Through Mireya, the novel makes its boldest argument, namely that the person most likely to reveal Christian truth may be the one a fearful or insular church would be least prepared to welcome. Anti-immigrant sentiment, denominational suspicion, and the fusion of religion with patriotism all hover around the book’s opening and closing scenes. Unger is clearly engaging contemporary anxieties, but he does so through a story, tactfully avoiding sounding merely argumentative.
Stylistically, The Good Neighbor is designed for accessibility. Unger writes with an earnest, direct prose style that prioritizes clarity and readability. At times, the book’s didactic structure is visible, especially in the framing conversations where its lessons are stated rather plainly. That transparency is part of its purpose, as Unger is writing in the tradition of spiritually instructive fiction, where the narrative serves education as much as atmosphere.
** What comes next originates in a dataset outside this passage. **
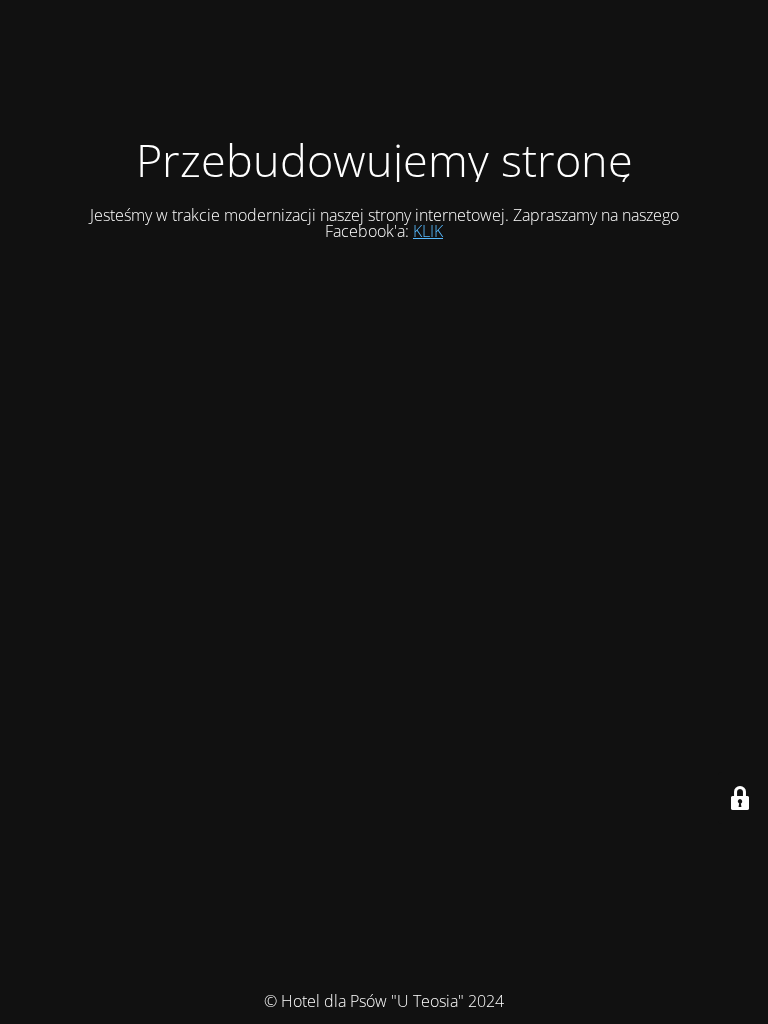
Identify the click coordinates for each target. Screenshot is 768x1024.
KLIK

What gives the book its lasting effect is that its central reversal is both narratively satisfying and spiritually resonant. Arlen’s eventual recognition that Mireya was not only his rescuer but his true neighbor carries the force of genuine moral awakening. By the time the novel reaches its Easter-centered resolution, Unger has made clear that the scandal of the Good Samaritan parable has never really diminished.
The good neighbor is still the one who crosses the boundary others protect. The saved soul is still the one humbled enough to receive grace from unexpected hands. And authentic Christianity, the book suggests, is still measured less by doctrinal sharpness than by the willingness to love beyond comfort, category, and prejudice.
The Good Neighbor succeeds because it takes a familiar biblical teaching and restores to it its unsettling power. Peter B. Unger has written a thoughtful, compassionate, and timely novel that challenges legalistic faith without abandoning conviction.